India’s INDC generated considerable international interest because of the fair and ambitious mitigation targets and focus on renewable energy. The INDC is, however, a comprehensive document that also presents adaptation initiatives, which are equally, if not more, important given India’s vulnerability to climate change. Whilst India has done well to present a balanced INDC by highlighting adaptation issues and governmental initiatives at the UNFCCC, the adaptation approach it is advocating has some shortcomings.

India recognises its vulnerability to climate impacts and attempts to attach the same importance to this issue as the need to mitigate. Adaptation is promoted as part of development, with a focus on vulnerability reduction and poverty alleviation; this demonstrates that their interconnectedness is recognised. However, the INDC does not attempt to distinguish between reducing the risk to existing climatic variability and measures which take into account changing risks in the future. Adaptation for development is a good starting point but should not encourage a ‘business as usual’ approach to risk reduction. Current activities have been outlined in a briefing paper that was prepared for COP20 in Lima, Peru, last year. The paper was based on the National Environmental Policy (2006) and the guidelines from the National Action Plan on Climate Change (2008) guidelines. However, these policies themselves have some shortcomings and may not effectively guide adaptation to future climate change.

Actions plans for each State (the sub-national administrative units in India) are supposed to delineate regional priorities for adaptation and help mainstream adaptation decision-making, although more clarity is needed about what this involves. Training of local stakeholders and participatory development of adaptation plans are also required. Conversely, some commentators have highlighted that most plans demonstrate a tendency to “skirt around measures that are economically or politically untenable, even if they achieve substantial climate gains”. Others have also pointed out that the ad hoc filtering of recommendations results in a “mix of broad statements of objective and specific actions” which provides “neither a clear vision nor a clear plan”. The planning framework lacks systematic formulation and so incremental changes are typically recommended, although it is widely acknowledged that some sectors and regions will need transformational adaptation, especially when faced with limits to adaptation.

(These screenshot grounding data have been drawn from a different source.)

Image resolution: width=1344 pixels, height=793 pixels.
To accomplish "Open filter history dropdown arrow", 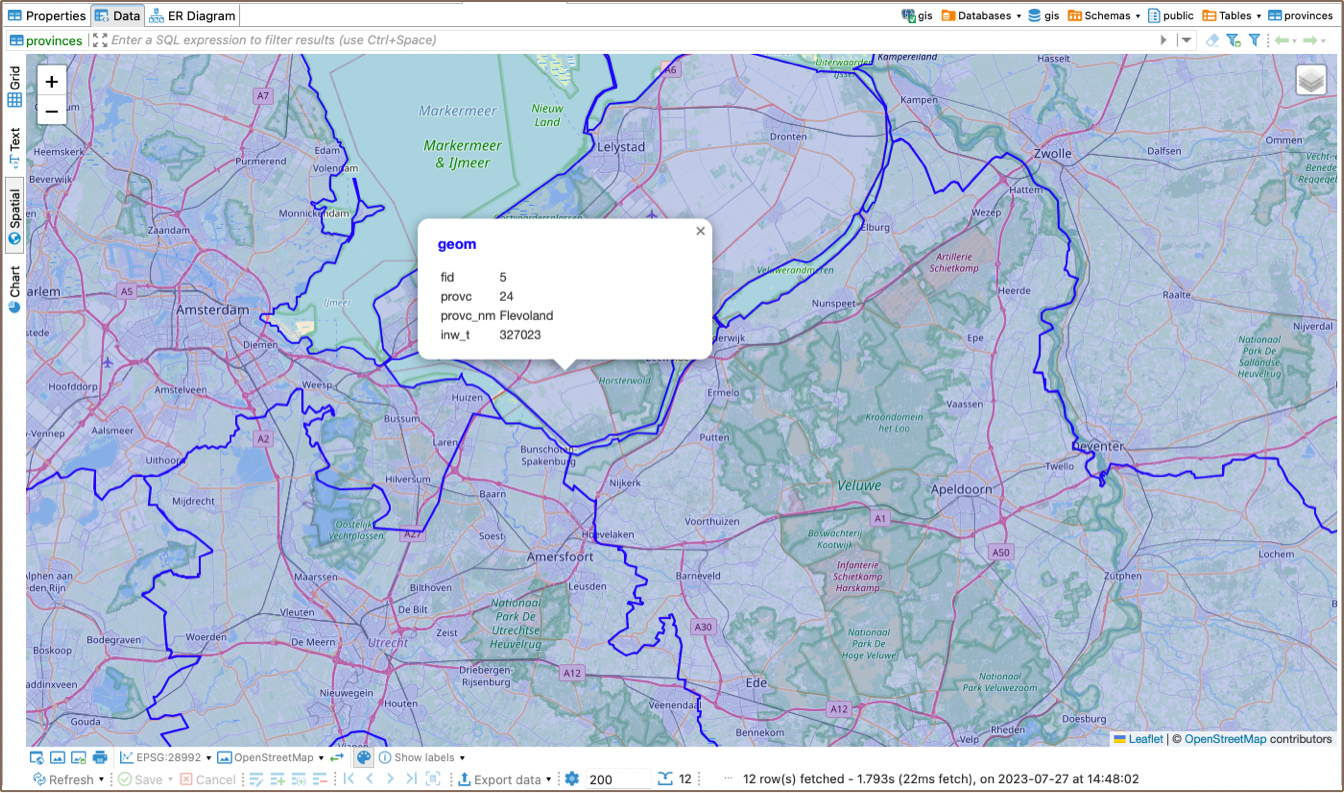I will click(x=1186, y=40).
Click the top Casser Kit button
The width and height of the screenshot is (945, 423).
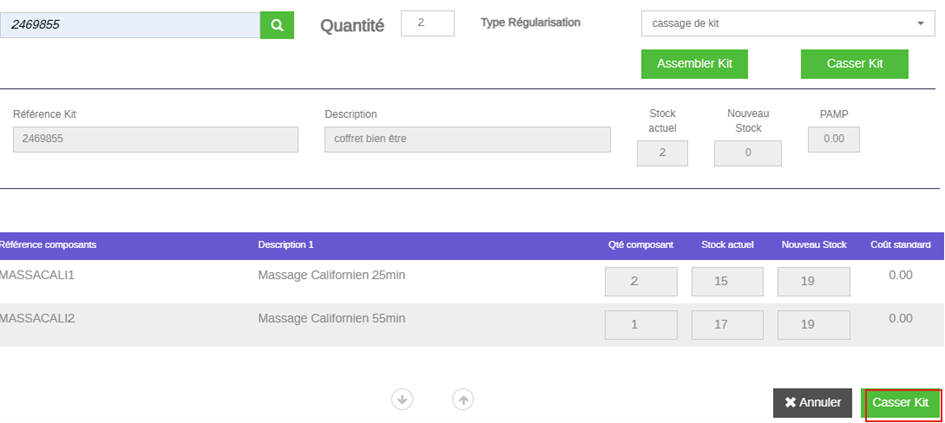(854, 64)
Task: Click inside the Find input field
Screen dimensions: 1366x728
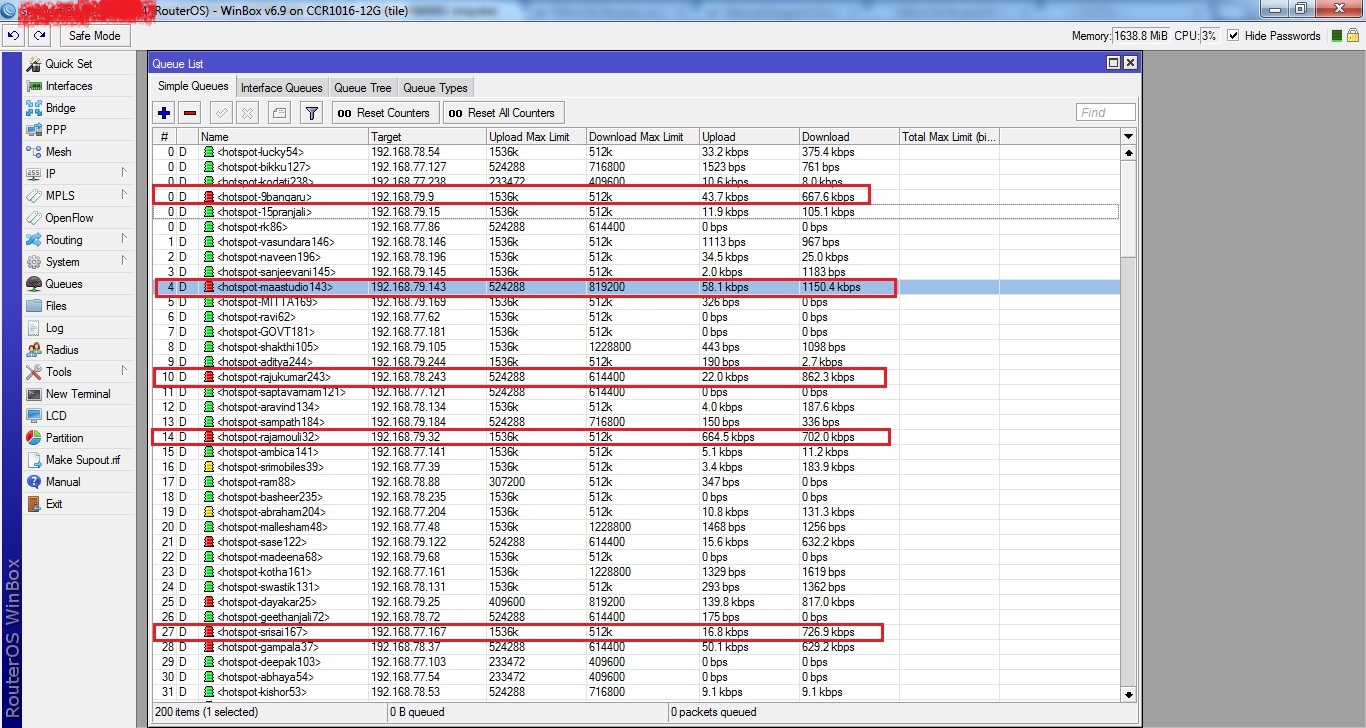Action: coord(1104,112)
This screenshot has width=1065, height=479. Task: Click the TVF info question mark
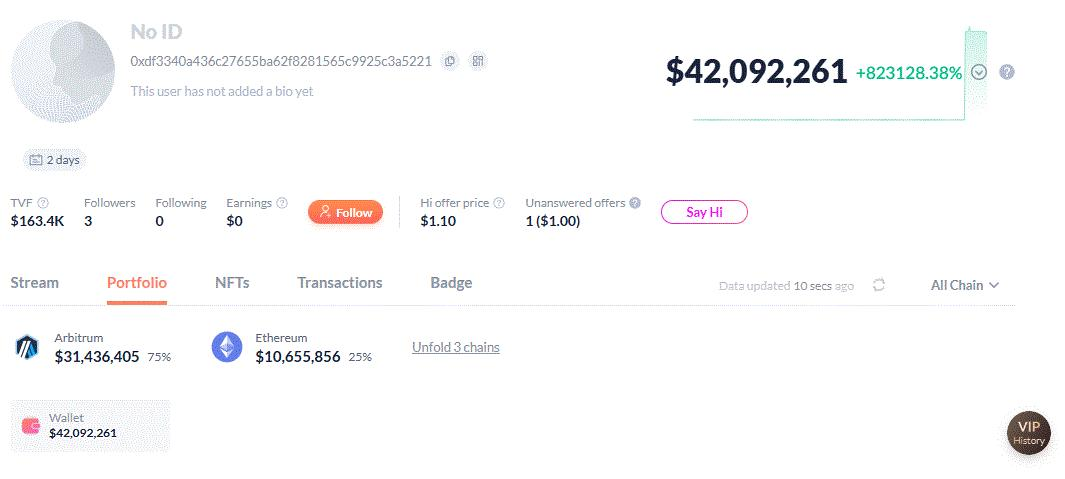(43, 203)
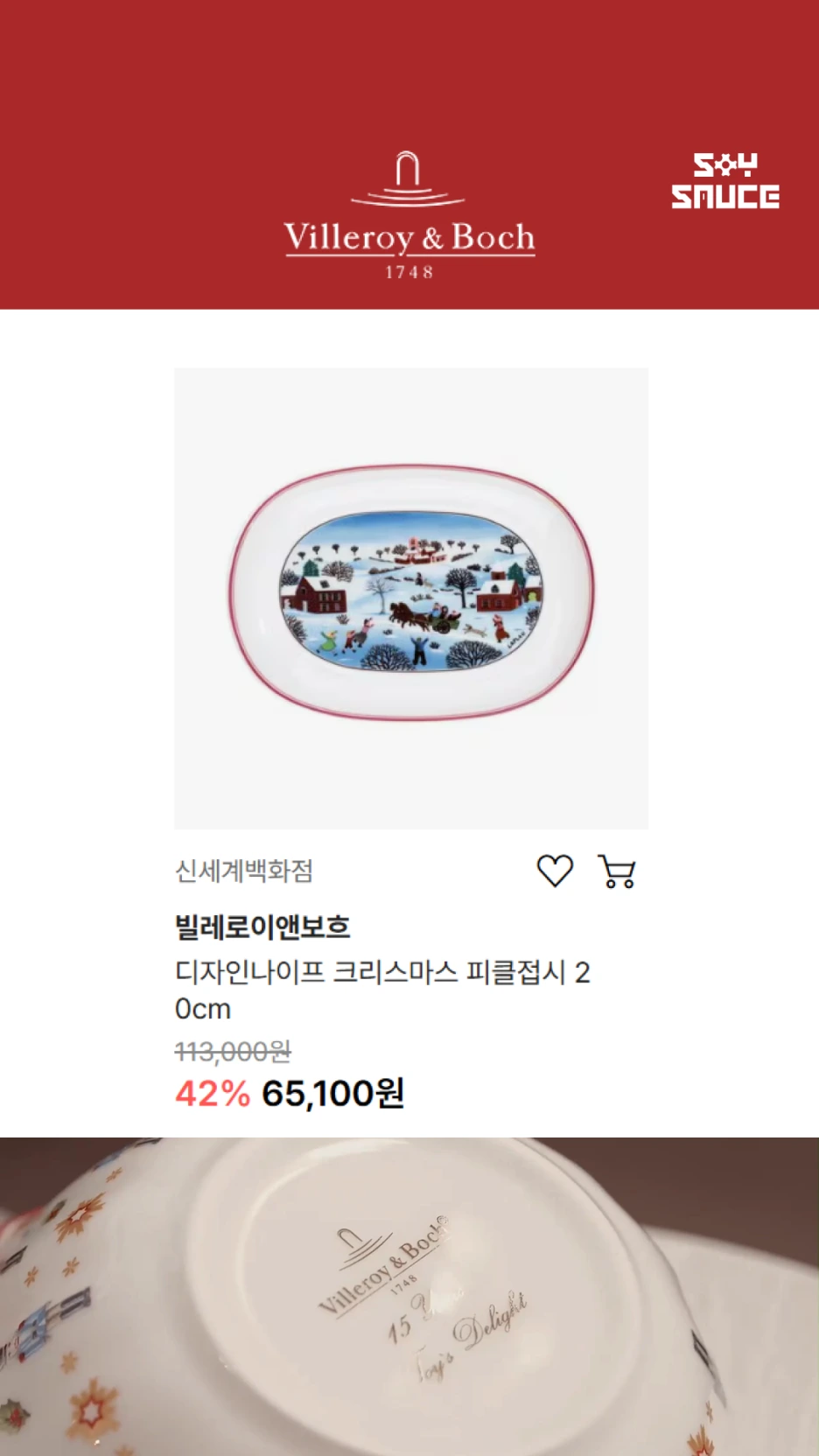Click the Villeroy & Boch logo

pos(409,216)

Such limits to adaptation are very relevant when considering the changing climatic extremes to which India is particularly vulnerable. Therefore, disaster management has to focus on long-term planning issues and should not be restricted just to disaster mitigation and response. India’s INDC emphasises that “85% of India’s area is vulnerable to one or multiple hazard” and that India has suffered “annual average flood damage of INR47.45 billion” (£480 million). Unfortunately, disaster management focuses more on ‘holistic disaster risk reduction and response’ for reducing existing vulnerability than on changing risks due to climate change and human pressures. Extreme weather is expected to intensify in the future, and events like the Uttarakhand floods in 2013 may not be so uncommon. The floods exposed governance failure and human developmental pressure on a fragile ecosystem, and prompted a re-examination of how holistic the disaster reduction mechanisms actually are. Therefore, risk reduction will have to be mainstreamed into existing decision-making, together with effective implementation of development and infrastructural guidelines, to account for human pressures along with changes in extremes brought about by climate change.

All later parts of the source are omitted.